Space-time covariance functions

成果类型:
Article
署名作者:
Stein, ML
署名单位:
University of Chicago
刊物名称:
JOURNAL OF THE AMERICAN STATISTICAL ASSOCIATION
ISSN/ISSBN:
0162-1459
DOI:
10.1198/016214504000000854
发表日期:
2005
页码:
310-321
关键词:
models identification
摘要:
This work considers a number of properties of space-time covariance functions and how these relate to the spatial-temporal interactions of the process. First, it examines how the smoothness away from the origin of a space-time covariance function affects, for example, temporal correlations of spatial differences. Models that are not smoother away from the origin than they are at the origin, such as separable models, have a kind of discontinuity to certain correlations that one might wish to avoid in some circumstances.

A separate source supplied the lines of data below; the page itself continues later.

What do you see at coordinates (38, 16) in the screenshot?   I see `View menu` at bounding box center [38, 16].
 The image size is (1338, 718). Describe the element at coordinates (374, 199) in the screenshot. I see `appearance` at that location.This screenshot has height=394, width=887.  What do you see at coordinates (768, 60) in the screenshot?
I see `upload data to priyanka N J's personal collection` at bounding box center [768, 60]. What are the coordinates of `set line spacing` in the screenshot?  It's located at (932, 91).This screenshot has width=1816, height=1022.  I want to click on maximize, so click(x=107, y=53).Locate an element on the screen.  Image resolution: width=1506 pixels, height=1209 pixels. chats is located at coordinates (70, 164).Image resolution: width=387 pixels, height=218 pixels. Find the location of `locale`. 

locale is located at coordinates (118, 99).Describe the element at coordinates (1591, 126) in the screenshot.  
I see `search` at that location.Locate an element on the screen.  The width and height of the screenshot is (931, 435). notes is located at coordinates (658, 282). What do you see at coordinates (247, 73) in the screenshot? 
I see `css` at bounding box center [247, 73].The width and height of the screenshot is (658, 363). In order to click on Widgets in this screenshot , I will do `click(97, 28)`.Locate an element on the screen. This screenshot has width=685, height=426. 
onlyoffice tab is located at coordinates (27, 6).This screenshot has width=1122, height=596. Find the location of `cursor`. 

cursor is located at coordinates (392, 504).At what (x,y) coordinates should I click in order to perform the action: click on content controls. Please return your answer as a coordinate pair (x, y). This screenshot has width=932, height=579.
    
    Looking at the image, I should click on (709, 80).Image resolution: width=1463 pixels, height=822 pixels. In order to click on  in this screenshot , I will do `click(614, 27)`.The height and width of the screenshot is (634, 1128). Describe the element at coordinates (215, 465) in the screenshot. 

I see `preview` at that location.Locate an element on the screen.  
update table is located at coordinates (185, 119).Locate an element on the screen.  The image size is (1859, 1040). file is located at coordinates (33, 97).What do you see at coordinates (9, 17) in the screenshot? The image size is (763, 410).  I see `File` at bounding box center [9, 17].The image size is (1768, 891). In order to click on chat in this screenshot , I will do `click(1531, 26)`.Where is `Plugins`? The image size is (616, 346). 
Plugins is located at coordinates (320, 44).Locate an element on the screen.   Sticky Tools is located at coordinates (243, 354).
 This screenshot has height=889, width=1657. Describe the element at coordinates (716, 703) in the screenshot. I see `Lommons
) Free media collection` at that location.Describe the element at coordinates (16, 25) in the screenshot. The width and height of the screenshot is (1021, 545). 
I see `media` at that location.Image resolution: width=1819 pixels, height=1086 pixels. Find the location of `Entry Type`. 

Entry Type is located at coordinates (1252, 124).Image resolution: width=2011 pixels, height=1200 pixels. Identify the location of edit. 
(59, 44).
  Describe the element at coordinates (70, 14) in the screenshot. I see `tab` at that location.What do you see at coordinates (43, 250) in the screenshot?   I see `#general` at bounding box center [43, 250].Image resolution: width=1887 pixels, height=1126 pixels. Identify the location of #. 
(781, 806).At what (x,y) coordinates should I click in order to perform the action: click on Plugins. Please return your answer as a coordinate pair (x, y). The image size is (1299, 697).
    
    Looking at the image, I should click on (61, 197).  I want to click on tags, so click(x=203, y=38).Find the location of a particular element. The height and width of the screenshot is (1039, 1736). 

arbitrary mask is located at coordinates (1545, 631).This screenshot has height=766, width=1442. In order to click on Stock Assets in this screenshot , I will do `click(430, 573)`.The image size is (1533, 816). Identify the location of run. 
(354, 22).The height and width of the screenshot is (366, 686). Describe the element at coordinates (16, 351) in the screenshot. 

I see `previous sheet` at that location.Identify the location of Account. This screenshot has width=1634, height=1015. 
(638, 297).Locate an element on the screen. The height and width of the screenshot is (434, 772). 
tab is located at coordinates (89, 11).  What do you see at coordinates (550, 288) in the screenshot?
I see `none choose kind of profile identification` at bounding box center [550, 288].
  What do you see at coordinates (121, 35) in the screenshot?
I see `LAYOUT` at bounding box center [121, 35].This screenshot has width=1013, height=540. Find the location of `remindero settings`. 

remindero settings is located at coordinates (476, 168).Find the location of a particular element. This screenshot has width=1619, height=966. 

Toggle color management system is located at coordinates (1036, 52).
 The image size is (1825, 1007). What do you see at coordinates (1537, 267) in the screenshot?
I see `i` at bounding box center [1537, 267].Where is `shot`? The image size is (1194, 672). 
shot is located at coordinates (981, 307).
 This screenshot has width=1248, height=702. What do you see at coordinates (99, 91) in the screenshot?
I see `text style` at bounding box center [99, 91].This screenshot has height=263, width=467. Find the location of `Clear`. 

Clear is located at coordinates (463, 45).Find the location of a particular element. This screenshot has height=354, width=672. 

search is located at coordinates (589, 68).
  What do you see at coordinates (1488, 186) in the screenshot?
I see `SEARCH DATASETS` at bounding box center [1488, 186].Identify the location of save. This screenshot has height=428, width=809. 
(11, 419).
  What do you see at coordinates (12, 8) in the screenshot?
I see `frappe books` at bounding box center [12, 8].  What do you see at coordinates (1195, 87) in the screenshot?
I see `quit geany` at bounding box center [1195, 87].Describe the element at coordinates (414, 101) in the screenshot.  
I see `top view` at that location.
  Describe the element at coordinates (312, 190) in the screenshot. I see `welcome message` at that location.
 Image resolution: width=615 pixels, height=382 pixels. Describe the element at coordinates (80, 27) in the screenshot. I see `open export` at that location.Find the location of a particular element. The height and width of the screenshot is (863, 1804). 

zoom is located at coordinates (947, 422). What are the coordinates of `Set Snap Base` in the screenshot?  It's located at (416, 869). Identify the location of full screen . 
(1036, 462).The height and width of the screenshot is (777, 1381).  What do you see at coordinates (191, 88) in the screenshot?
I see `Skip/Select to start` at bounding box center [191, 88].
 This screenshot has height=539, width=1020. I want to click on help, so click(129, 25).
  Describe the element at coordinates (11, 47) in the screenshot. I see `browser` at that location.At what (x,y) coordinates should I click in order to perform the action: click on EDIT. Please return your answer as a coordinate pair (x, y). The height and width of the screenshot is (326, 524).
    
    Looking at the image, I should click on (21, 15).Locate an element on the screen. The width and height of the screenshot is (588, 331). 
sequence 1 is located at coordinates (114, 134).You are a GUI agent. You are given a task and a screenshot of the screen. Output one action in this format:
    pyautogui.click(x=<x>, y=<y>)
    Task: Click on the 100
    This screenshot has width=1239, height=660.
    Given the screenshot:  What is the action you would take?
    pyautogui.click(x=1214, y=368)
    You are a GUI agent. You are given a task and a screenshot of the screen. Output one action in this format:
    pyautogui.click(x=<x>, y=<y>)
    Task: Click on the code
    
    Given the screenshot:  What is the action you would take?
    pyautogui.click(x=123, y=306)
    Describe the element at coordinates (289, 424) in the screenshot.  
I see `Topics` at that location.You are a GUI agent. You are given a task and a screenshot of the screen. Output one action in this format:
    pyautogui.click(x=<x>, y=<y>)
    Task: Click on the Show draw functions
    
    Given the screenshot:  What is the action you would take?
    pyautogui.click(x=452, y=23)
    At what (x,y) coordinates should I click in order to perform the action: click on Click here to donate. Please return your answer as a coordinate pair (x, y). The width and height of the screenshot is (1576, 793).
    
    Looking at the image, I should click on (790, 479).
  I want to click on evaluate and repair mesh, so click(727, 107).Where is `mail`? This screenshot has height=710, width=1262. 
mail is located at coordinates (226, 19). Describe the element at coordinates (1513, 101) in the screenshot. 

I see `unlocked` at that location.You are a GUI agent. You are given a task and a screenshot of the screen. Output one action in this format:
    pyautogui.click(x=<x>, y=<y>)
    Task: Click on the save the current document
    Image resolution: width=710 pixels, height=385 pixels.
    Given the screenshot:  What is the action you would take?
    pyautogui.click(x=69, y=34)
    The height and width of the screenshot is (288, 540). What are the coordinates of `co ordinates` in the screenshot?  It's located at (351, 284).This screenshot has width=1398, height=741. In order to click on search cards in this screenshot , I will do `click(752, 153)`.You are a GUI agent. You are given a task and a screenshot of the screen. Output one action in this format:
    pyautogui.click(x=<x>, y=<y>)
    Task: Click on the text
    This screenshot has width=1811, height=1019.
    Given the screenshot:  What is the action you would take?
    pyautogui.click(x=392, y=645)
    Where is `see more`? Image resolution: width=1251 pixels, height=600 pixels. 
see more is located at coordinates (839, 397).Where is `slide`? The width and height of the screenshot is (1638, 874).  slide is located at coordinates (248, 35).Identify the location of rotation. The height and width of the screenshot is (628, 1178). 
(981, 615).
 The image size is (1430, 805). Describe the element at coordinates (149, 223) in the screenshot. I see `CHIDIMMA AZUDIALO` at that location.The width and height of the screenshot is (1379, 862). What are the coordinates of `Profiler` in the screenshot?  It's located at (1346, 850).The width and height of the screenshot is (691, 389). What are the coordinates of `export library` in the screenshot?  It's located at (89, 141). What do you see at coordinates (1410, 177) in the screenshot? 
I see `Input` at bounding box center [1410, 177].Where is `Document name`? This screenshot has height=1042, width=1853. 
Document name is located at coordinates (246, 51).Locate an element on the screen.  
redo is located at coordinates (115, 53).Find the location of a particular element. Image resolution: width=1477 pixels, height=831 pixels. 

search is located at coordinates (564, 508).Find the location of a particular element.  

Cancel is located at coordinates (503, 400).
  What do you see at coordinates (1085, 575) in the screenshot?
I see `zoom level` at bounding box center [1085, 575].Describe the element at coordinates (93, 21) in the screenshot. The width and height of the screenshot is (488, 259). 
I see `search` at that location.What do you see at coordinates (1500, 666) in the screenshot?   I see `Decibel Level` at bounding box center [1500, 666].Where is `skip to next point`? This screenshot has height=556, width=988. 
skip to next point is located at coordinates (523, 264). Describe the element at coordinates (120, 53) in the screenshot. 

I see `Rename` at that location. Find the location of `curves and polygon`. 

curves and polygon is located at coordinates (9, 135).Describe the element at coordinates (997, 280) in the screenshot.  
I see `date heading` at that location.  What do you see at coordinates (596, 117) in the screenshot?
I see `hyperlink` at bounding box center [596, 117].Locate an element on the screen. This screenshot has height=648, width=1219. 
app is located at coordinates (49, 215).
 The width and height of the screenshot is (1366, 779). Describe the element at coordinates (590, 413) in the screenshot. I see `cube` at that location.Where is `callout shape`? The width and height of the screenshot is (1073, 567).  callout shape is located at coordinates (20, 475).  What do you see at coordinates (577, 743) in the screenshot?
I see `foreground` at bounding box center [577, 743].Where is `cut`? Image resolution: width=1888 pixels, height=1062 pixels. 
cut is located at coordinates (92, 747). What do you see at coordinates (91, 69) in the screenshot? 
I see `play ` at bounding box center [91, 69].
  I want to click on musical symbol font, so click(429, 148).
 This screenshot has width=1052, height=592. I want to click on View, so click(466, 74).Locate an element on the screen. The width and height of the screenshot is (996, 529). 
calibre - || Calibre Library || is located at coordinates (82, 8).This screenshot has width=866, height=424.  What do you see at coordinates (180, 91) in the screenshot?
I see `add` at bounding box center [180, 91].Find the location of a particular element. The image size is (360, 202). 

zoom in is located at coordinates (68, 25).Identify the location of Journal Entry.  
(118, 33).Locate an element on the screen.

Smoothness away from the origin of a covariance function is shown to follow from the corresponding spectral density having derivatives with finite moments. These results are used to obtain a parametric class of spectral densities whose corresponding space-time covariance functions are infinitely differentiable away from the origin and that allows for essentially arbitrary and possibly different degrees of smoothness for the process in space and time. Second, this work considers models that are asymmetric in space-time; the covariance between site x at time t and site y at time s is different than the covariance between site x at time s and site y at time t. A general approach is described for generating asymmetric models from symmetric models by taking derivatives. Finally, the implications of a Markov assumption in time on space-time covariance functions for Gaussian processes are examined, and an explicit characterization of all such continuous covariance functions is given. Several of the new models described in this work are applied to wind data from Ireland.